Case Study: Ticketmaster

1. Requirements clarifications (Functional & Non-Functional)

Functional

  • Users can search for events (concerts, sports) by name, location, or date.
  • Users can view a real-time seating map and select specific seats.
  • Users can reserve seats for a limited time (5-10 minutes) while completing payment.
  • Users can securely purchase tickets and receive confirmation.

Non-Functional

  • High Concurrency: Must handle massive traffic spikes when popular events go on sale.
  • Fairness: Tickets should be allocated on a first-come, first-served basis.
  • Transaction Integrity: Strict ACID properties to prevent double-booking of the same seat.
  • Low Latency: Real-time updates on seat availability to provide a seamless user experience.

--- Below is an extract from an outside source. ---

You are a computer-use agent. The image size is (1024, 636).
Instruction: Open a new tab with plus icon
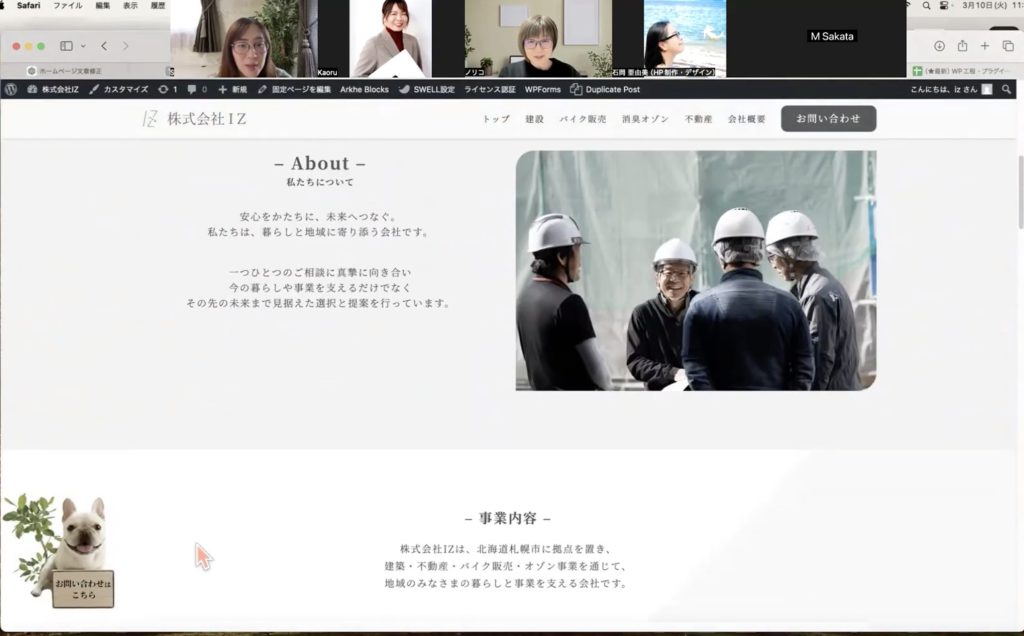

2. System interface definition (APIs)

  • searchEvents(query, location, date): Returns a list of events matching the search criteria.
  • getSeatingMap(event_id): Retrieves the layout and current status of all seats for a specific event.
  • reserveSeats(event_id, seat_ids, user_id): Places a temporary lock on selected seats for the user.
  • confirmPayment(reservation_id, payment_info): Finalizes the purchase and converts reservations into confirmed tickets.

3. Back-of-the-envelope estimation (Capacity Estimation)

  • Traffic: Anticipate 10M+ page views within minutes for high-demand event launches.
  • Booking Rate: Must support at least 5,000 ticket transactions per second.
  • Storage: Millions of events, each potentially having thousands of seats, requiring efficient indexing and storage.

4. Defining data model (Database Schema/Model)

  • Event Table: event_id (PK), name, venue_id, start_time, description.
  • Seat Table: seat_id (PK), event_id (FK), row, number, status (Available, Reserved, Sold).
  • Reservation Table: res_id (PK), user_id (FK), seat_id (FK), expiry_time, status.
  • Storage Choice: A Relational Database (SQL) is essential to leverage ACID transactions, ensuring that seat status updates are atomic and consistent.

5. High-level design (with Mermaid)

graph TD A[User] --> B[Load Balancer] B --> C[Search Service] B --> D[Booking Service] D --> E[(Redis - Seat Locks)] D --> F[(SQL - Ticket DB)] C --> G[(Elasticsearch - Event Index)] H[Payment Service] --> D

6. Detailed design (Deep dive into components)

Handling High Traffic Spikes

  • Virtual Waiting Room: Implement a queueing system (e.g., using a Token Bucket algorithm) to throttle incoming requests and allow users into the booking flow at a sustainable rate.
  • CDN Integration: Cache static event details, images, and seating map templates at the edge to significantly reduce load on origin servers.

Seat Reservation (The Locking Mechanism)

  1. Selection: When a user selects a seat, the Booking Service attempts to acquire a distributed lock.
  2. Distributed Lock: Use Redis with a TTL (Time-To-Live) of 10 minutes: SET seat_123 user_456 EX 600 NX.
  3. Database Update: Upon successful locking in Redis, the status in the SQL database is updated to 'Reserved' within a transaction.
  4. Cleanup: If the user fails to complete the payment before the TTL, the Redis lock expires, and a background worker reverts the seat status to 'Available' in the database.

Database Sharding

  • Shard the database by event_id. This ensures all seat data for a specific event resides on the same shard, simplifying transaction management and improving performance for localized event queries.

7. Identifying and resolving bottlenecks (Scaling/Bottlenecks)

  • Database Contention: Thousands of users may compete for the same 'front row' seats simultaneously. Resolution: Use row-level locking or optimistic concurrency control to manage simultaneous updates.
  • Payment Processing Latency: Slow payment gateways can stall reservations. Resolution: Implement asynchronous payment processing with webhooks for status updates.
  • Waiting Room Scalability: The virtual waiting room itself must be highly available and distributed to avoid becoming a single point of failure. Resolution: Use a distributed messaging queue like Kafka or a managed global load balancer.

Likely Follow-Up Questions

How do we handle a massive surge in traffic during a popular artist's tour sale?

We use a virtual waiting room (queue) to throttle the number of users entering the checkout flow, combined with aggressive CDN caching for the event browsing pages.

How do we prevent double-booking of the same seat?

We use distributed locking (e.g., Redis Lock or database row-level locking) with a short TTL. When a user selects a seat, it is "held" for ~10 minutes while they complete the payment.

How do we mitigate bot attacks buying up all the tickets?

We implement CAPTCHA, rate limiting per IP/Account, and behavioral analysis to detect automated scraping and purchasing.

What happens if the payment goes through but the session expires?

The system should perform a reconciliation process. If the payment is confirmed but the lock was released, it either attempts to finalize the reservation if the seat is still available or issues an automatic refund.